Re: What does this NULL mean?

From: David Cressey <dcressey_at_verizon.net>
Date: Sun, 11 Dec 2005 13:46:59 GMT
Message-ID: <n5Wmf.1065$tR6.713_at_trndny09>


"Eric Junkermann" <eric_at_deptj.demon.co.uk> wrote in message news:mG8LO6Gul0mDFwjR_at_deptj.demon.co.uk...
> The number of long threads about NULLs indicates that they are a source
> of difficulty and disagreement.

Good post, Eric.

>
> I have been prompted to start yet another by the www.dbdebunk.com quote
> of the week for December 10, 2005 . It says
>
> "There have been, there are, and there
> always will be NULLS in the real world."
>

I don't quite agree with this quote. I would say that there has been, is, and always will be missing data in the real world.

Whether there will always be NULLS depends on other factors: whether data will always be stored in tables, and whether tables will always be constructed in such a way that there are rows where the key data is present, but some dependent data is missing. I think those two will remain true during my lifetime, but "always" is beyond my ken.

Consider the following: A table with a missing row. The entire row ought to be there, but it isn't. It's just as much "missing data" as a NULL is, but it isn't as conspicuous. And it doesn't call attention to what some people consider a defect in the data model the way NULL does. I disagree with most of the people who try to call attention to defects in the RDM, or even in the SQLDM. But that's the source of the controversy.

> and is attributed to "Pete Brown, dbmonster.com", but it is from a
> comp.databases.theory thread "Does Codd's view of a relational database
> differ from that of Date & Darwin?" on June 4, 2005 .
>
> At the time, I followed up with a request for a definition and examples,
> but I never pursued the answer I got (which I thought less than
> satisfactory).
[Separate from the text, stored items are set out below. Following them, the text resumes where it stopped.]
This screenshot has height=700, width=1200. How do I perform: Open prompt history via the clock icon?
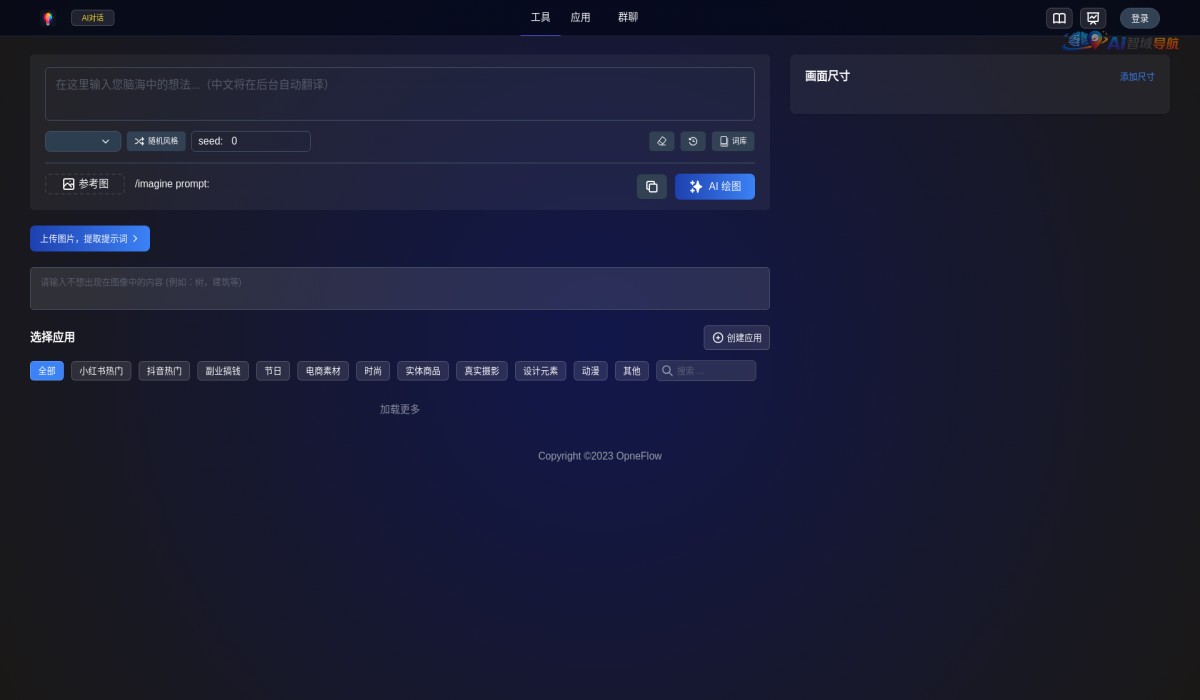(x=693, y=141)
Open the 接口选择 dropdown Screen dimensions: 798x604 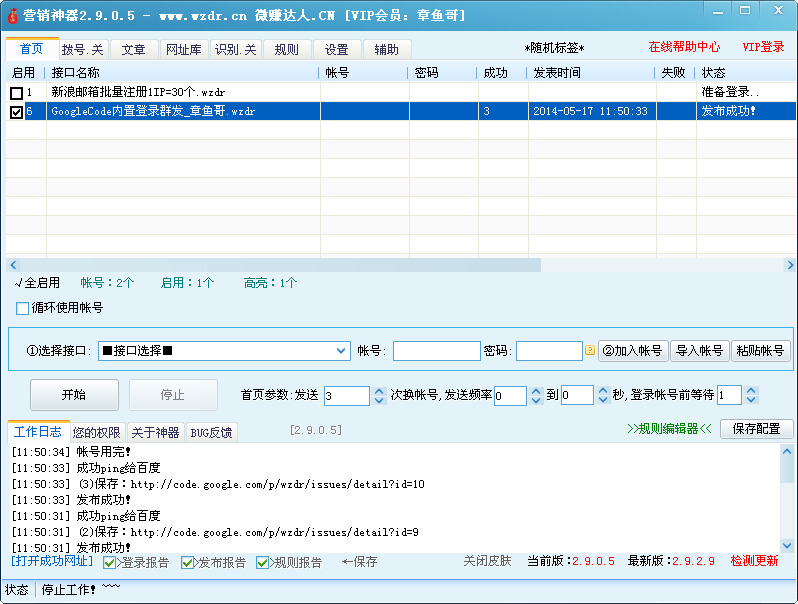[341, 351]
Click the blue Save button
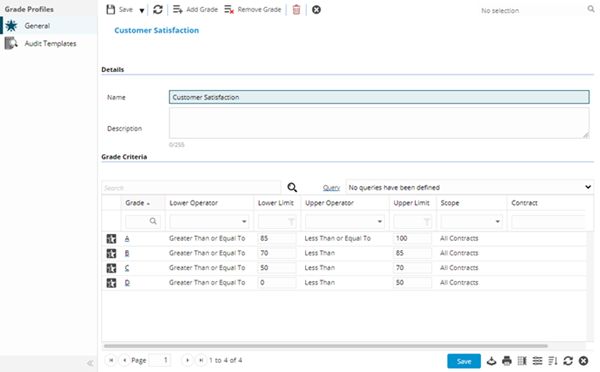The image size is (600, 372). [464, 361]
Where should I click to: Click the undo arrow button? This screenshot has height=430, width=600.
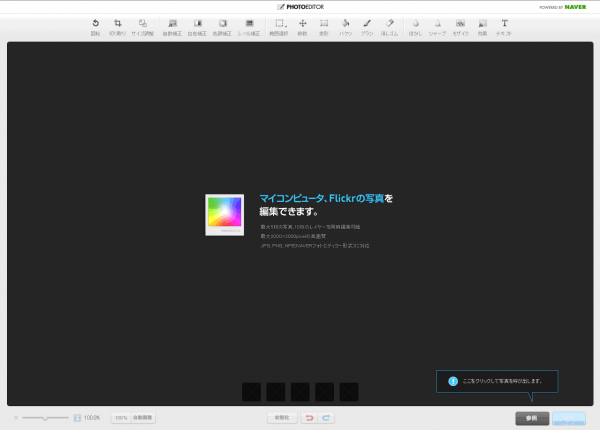click(x=310, y=417)
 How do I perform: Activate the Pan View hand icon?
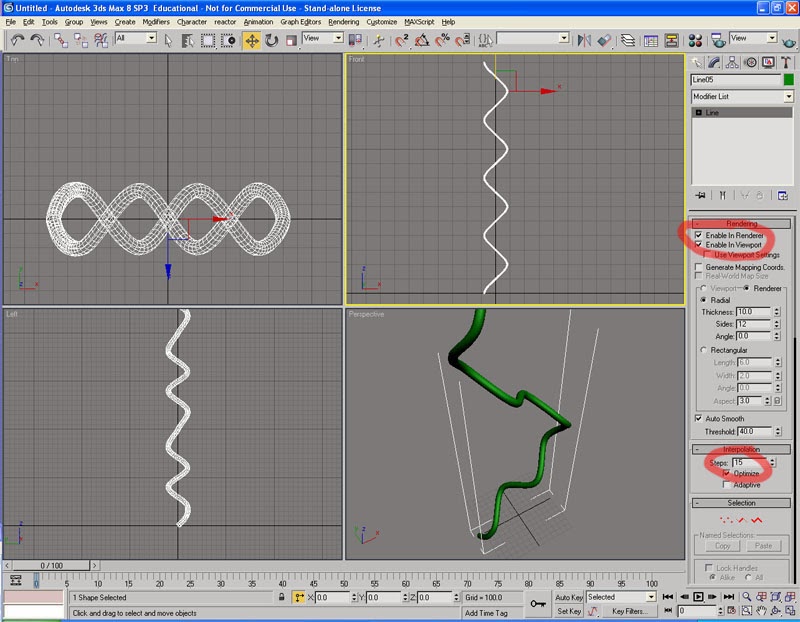(x=763, y=611)
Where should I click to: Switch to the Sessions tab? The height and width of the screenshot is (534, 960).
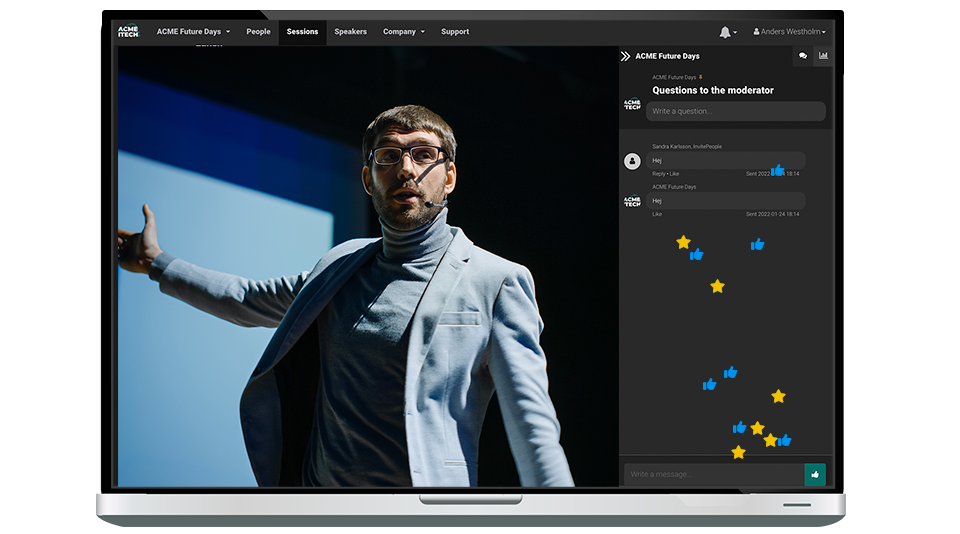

My favourite bit out of the rest of the thread was from
> Ged Byrne, who said
>
> ... If my Manager points to a NULL in a report, I don't say 'That is a
> NULL.' I say something like 'That customer is retired, and does not
> have a work address' or 'The user left that field blank.' That is if I
> am familiar with the data. If I am unfamiliar then the NULL tells me
> nothing, I can only shrug my shoulders and say 'Sorry, I don't know.'
> ...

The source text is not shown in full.